Il convient aussi de noter que Hauriou a parlé de deux types fondamentaux d'institutions : les institutions-personnes ou les 'corps constitués', c'est-à-dire les états, associations, syndicats, etc. qui sont engendrés par 'un principe d'action'; et les institutions-choses, comme une règle du droit qui n'engendre pas un corps social, et qui n'est qu' 'un principe de limitation'. Toutefois, il ne développe pas sa pensée par rapport à cette deuxième catégorie. En effet, sa théorie de l'institution telle qu'il la développe se limite à une théorie de l'institution-personne. Cette dernière, comporte une vaste gamme de corps constitués. En plus des états, associations, syndicats, etc., Hauriou mentionne aussi parmi ses exemples 'l'institution de l'Église chrétienne', ce qui montre bien la pertinence de sa conception et sa conviction personnelle que sa théorie s'applique à l'Église.

Une institution-personne se trouve dans le fait que le pouvoir organisé et les manifestations de communion des membres du groupe s'intériorisent dans le cadre de l'idée de l'œuvre. Ainsi, l'idée devient en quelque sorte le sujet de l'institution corporative. Il existe donc une subjectivité réelle qui constitue la base de la réalité de la personnalité morale de l'institution.

Avec la notion de l'idée, Hauriou pousse plus loin une notion de Léon Michoud qui avait parlé du centre d'intérêts autour duquel se construit la personnalité morale d'un organisme. A partir de là, Hauriou en arrive à parler en 1916 du groupe d'intéressés à l'idée de l'entreprise (Hauriou 1919, p. 124).

Pour Hauriou, l'idée de l'œuvre à réaliser est intérieure à l'entreprise parce qu'elle comporte un élément de plan d'action et d'organisation en vue de l'action'. En ce sens, la différence entre l'idée directrice et le but correspond à la différence entre 'le programme d'action et le résultat' visé. L'idée directrice est plus large que le but, comme l'idée de l'état dépasse celle du protectorat de la société civile nationale. De même, elle est plus que la fonction, parce que la fonction 'n'est que la part déjà réalisée ou du moins, déjà déterminée, de l'entreprise' tandis que l'idée directrice contient 'une part indéterminée et de virtuel qui porte au delà de la fonction. Donc, elle est l'objet de l'entreprise car 'c'est par elle (l'idée) et en elle que l'entreprise va s'objectiver et acquérir une individualité sociale. Ainsi, cette idée va vivre dans les mémoires et dans les subconscients de tous les individus concernés par l'entreprise. En ce sens, l'idée arrive à 'une vie objective' qui persiste dans le subconscient collectif.
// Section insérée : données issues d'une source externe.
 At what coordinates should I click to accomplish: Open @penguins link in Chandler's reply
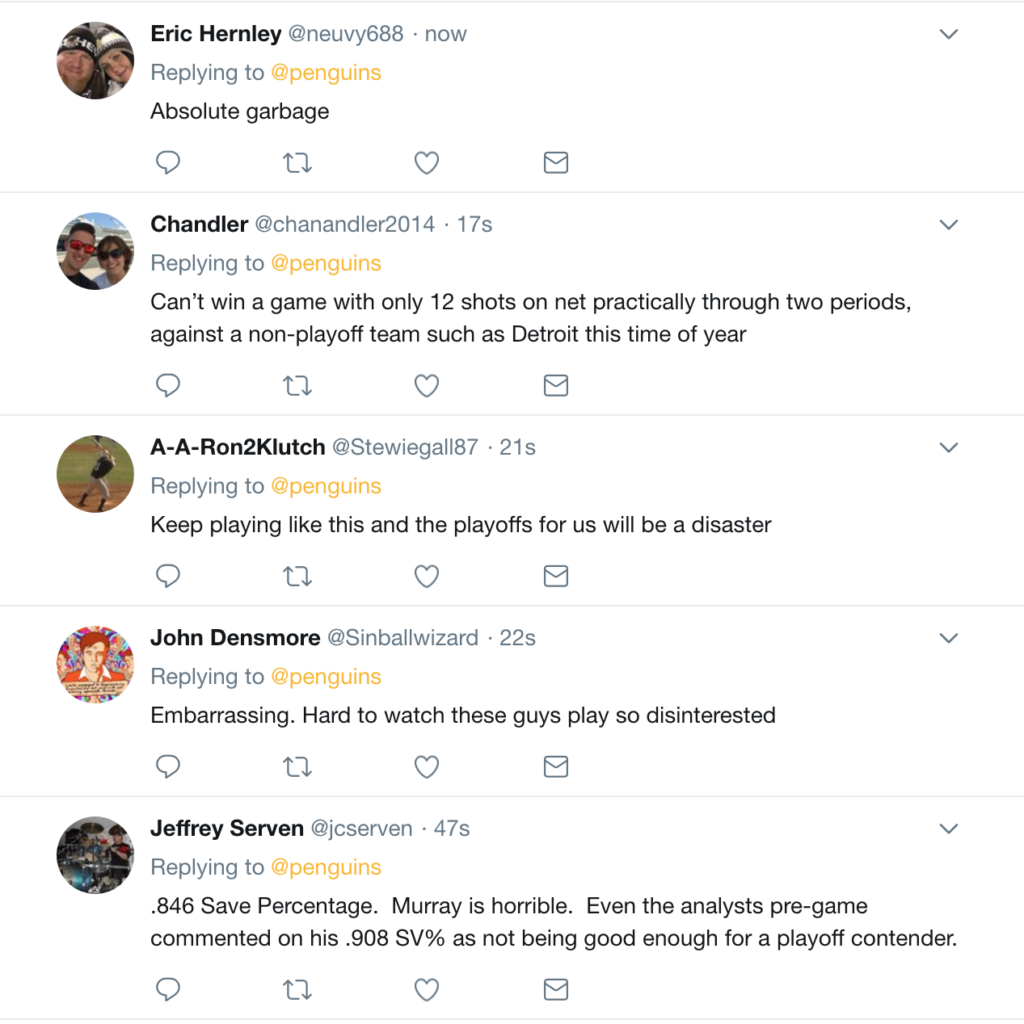click(326, 263)
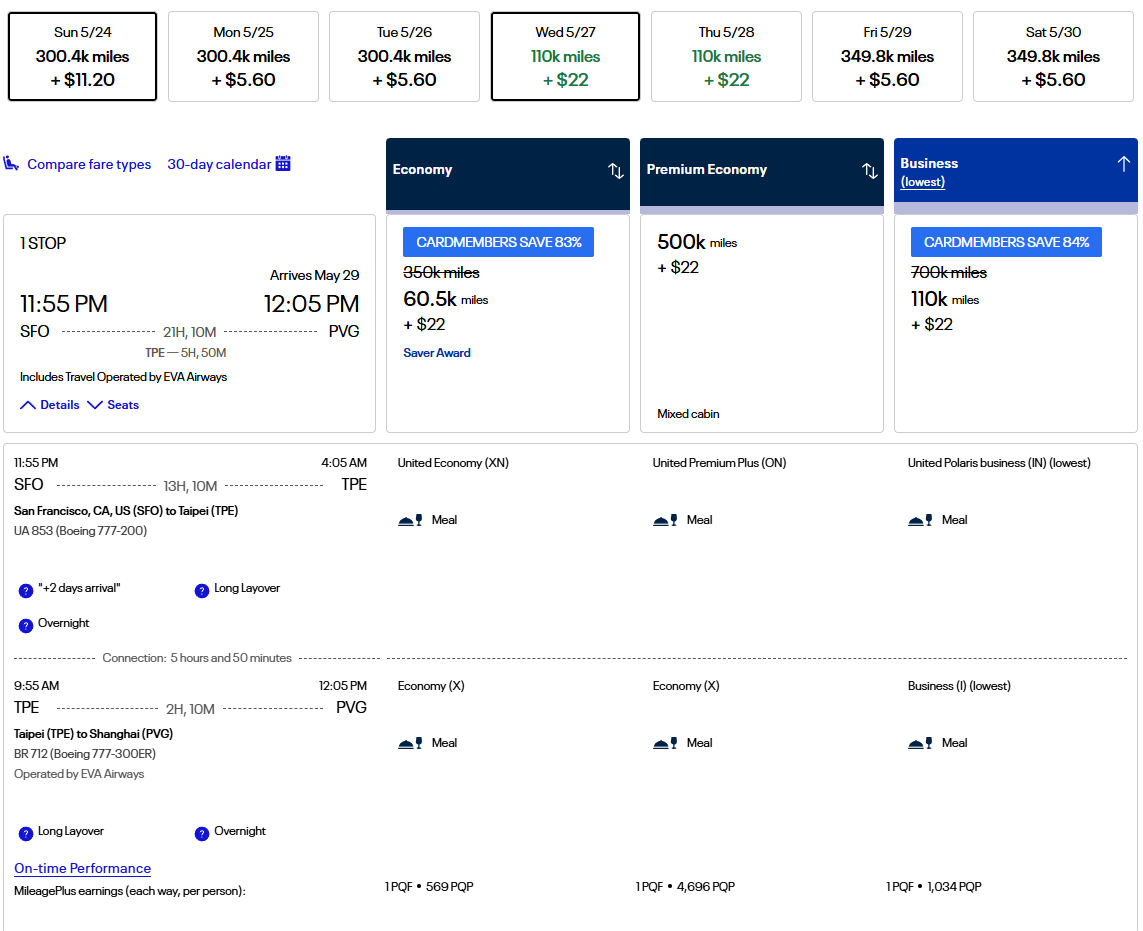Select the Sun 5/24 date tab

pyautogui.click(x=82, y=57)
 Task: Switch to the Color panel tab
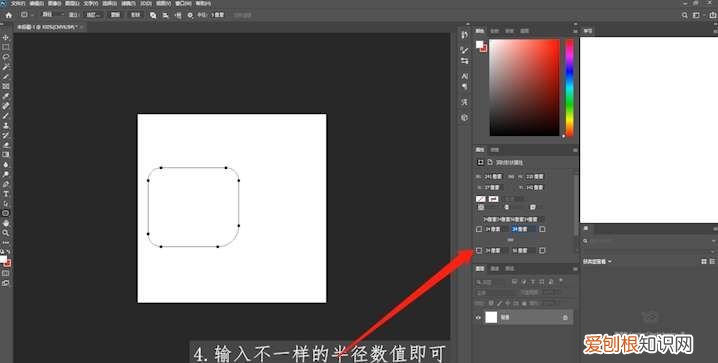(479, 31)
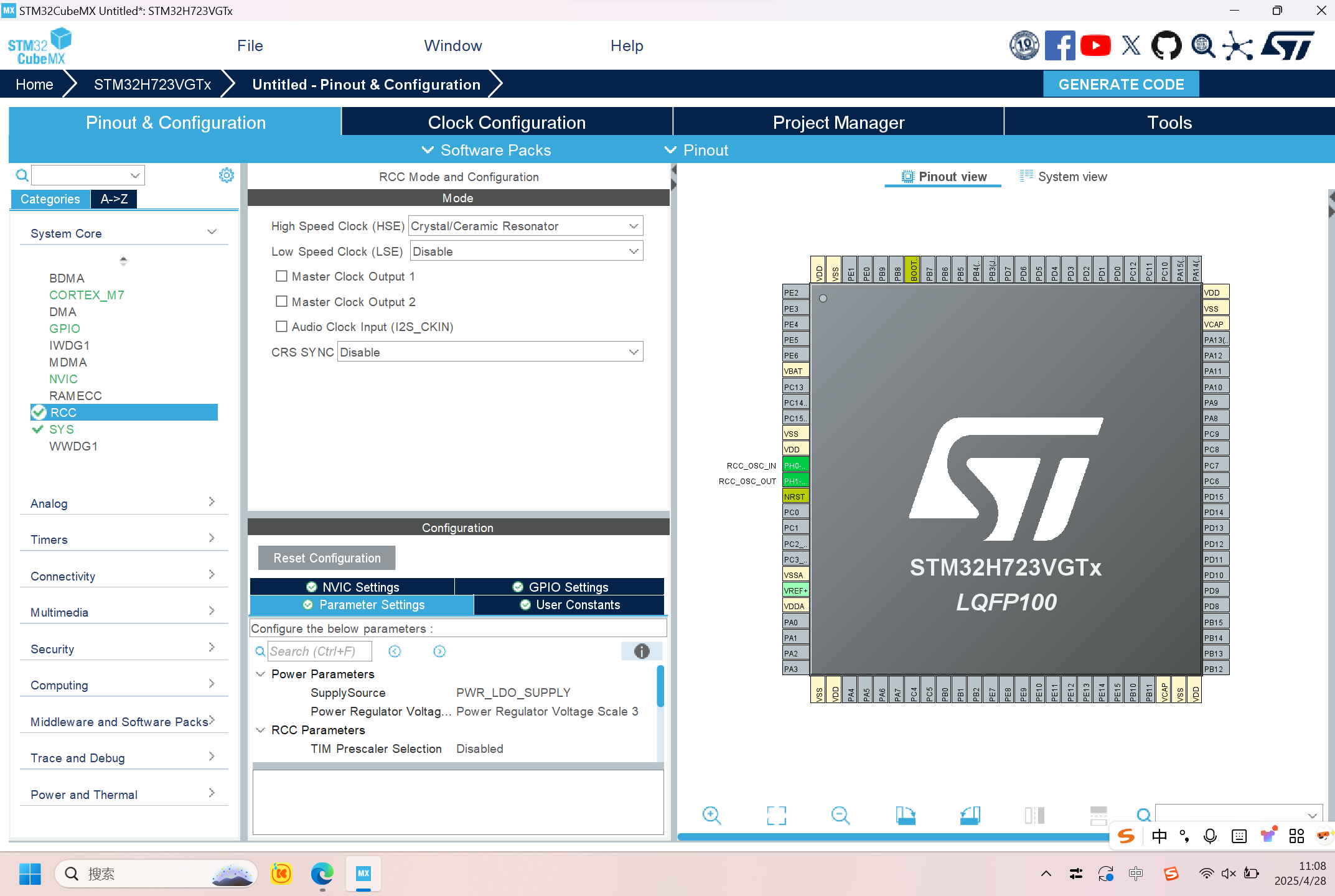
Task: Click the parameter info icon
Action: (642, 651)
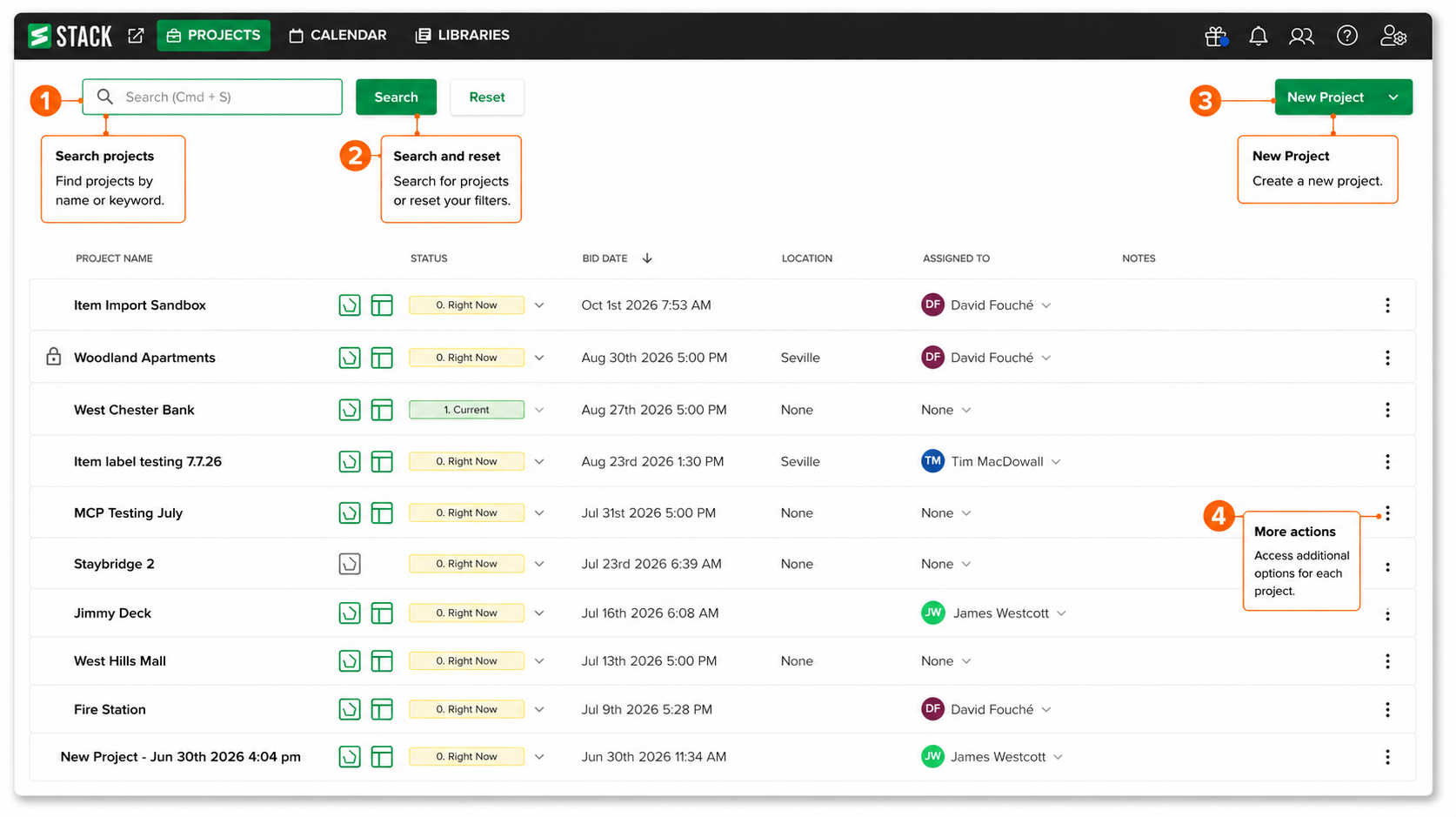1456x817 pixels.
Task: Open the New Project dropdown arrow
Action: [1393, 97]
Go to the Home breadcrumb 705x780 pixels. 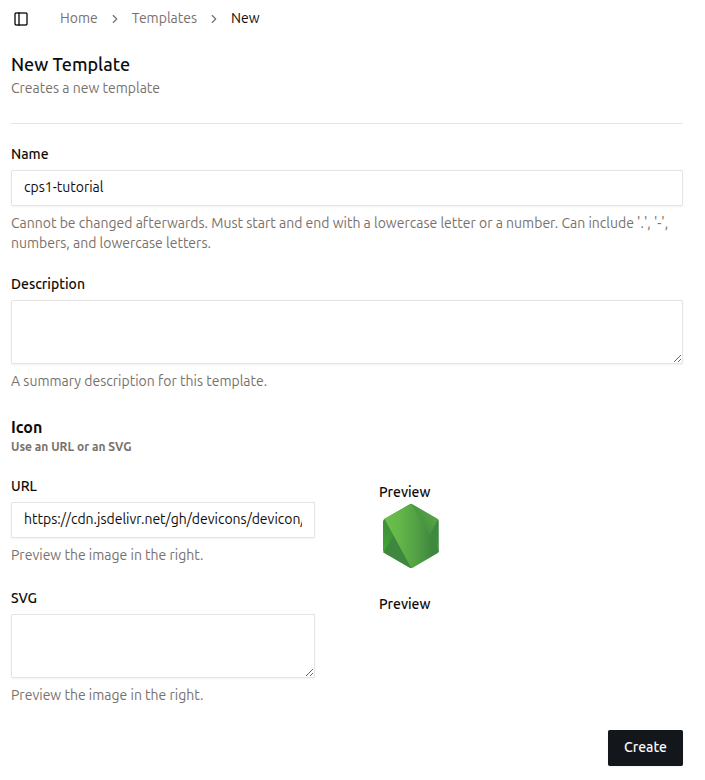tap(79, 19)
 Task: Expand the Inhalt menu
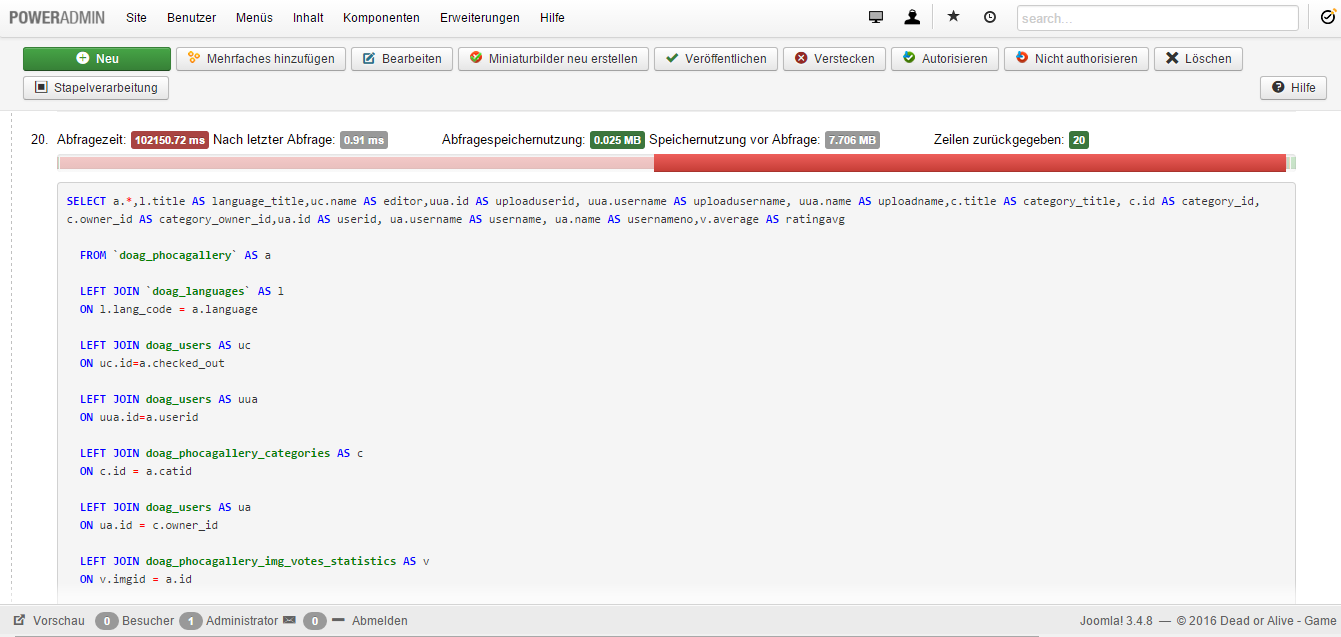pyautogui.click(x=308, y=18)
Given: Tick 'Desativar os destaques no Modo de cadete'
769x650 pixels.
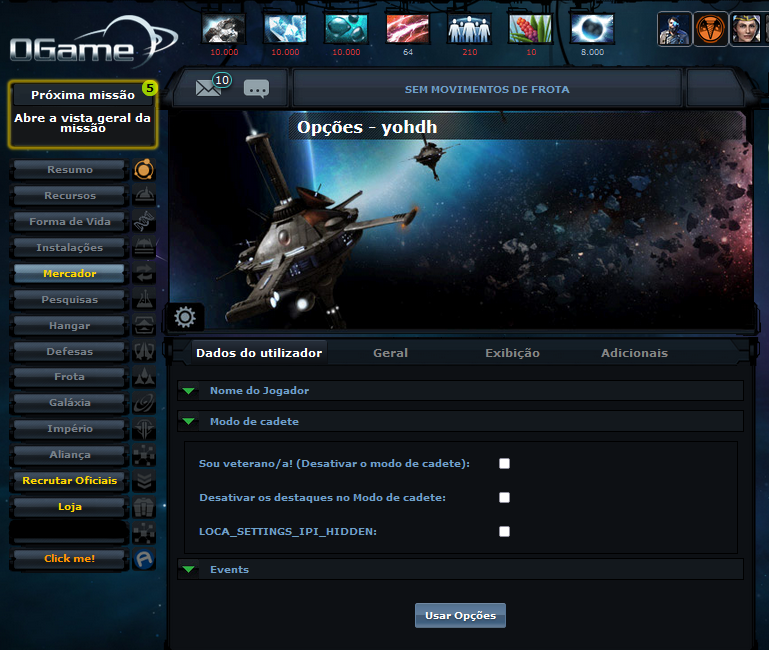Looking at the screenshot, I should click(505, 497).
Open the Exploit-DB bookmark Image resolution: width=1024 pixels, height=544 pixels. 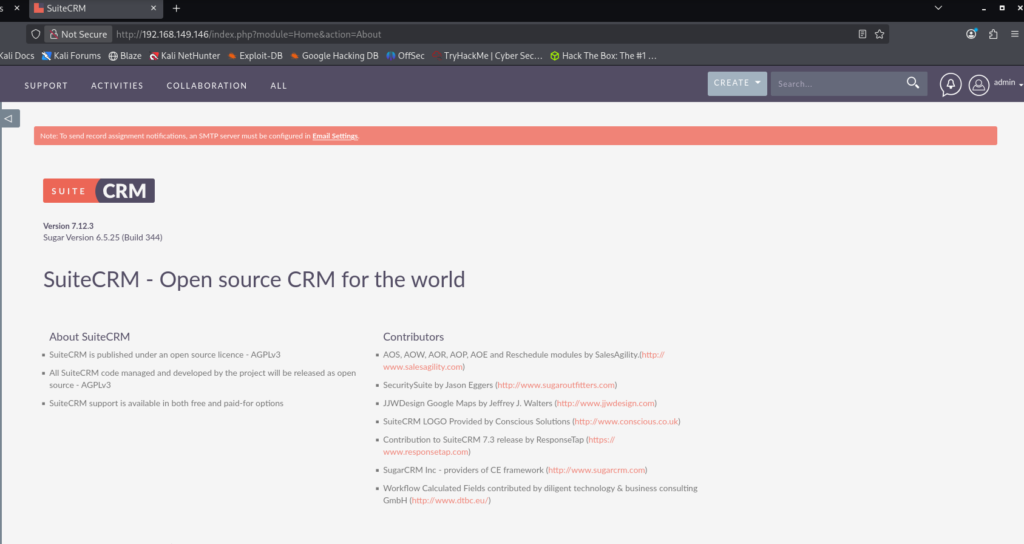tap(258, 56)
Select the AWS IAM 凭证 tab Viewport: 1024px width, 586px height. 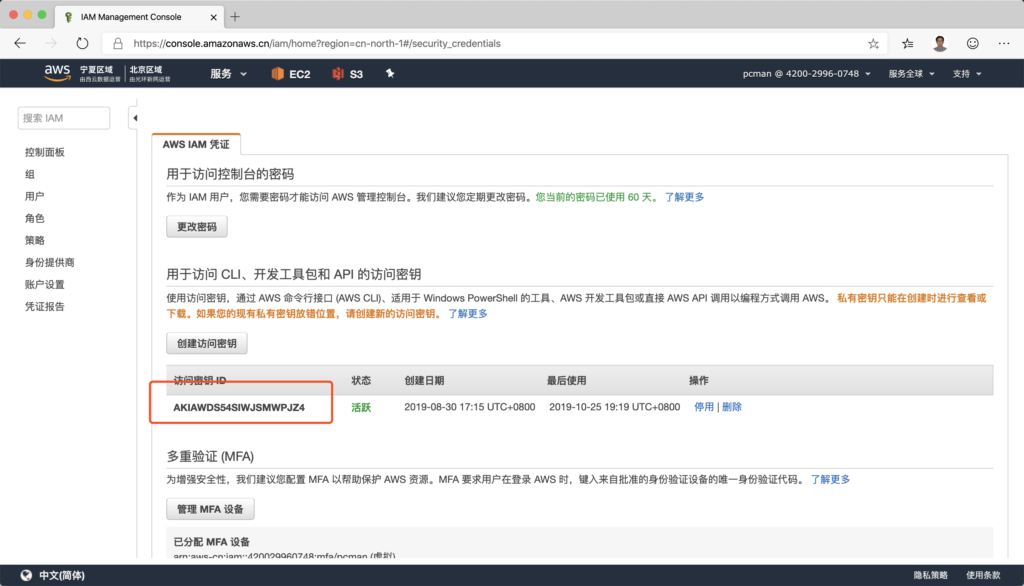point(196,145)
De plus, pour qu'une institution se forme autour d'une idée, il faut aussi qu'elle trouve un milieu social réceptif pour sa propagation. Il est toujours possible que ce milieu rejette cette idée, ce qui rend impossible la naissance ou la survie d'une institution. Plus positivement, cependant, on note que cette nécessité d'une réception par le milieu social implique le besoin de préparer le terrain. Pour que l'idée d'une œuvre s'implante, il faut déblayer le terrain pour préparer son accueil.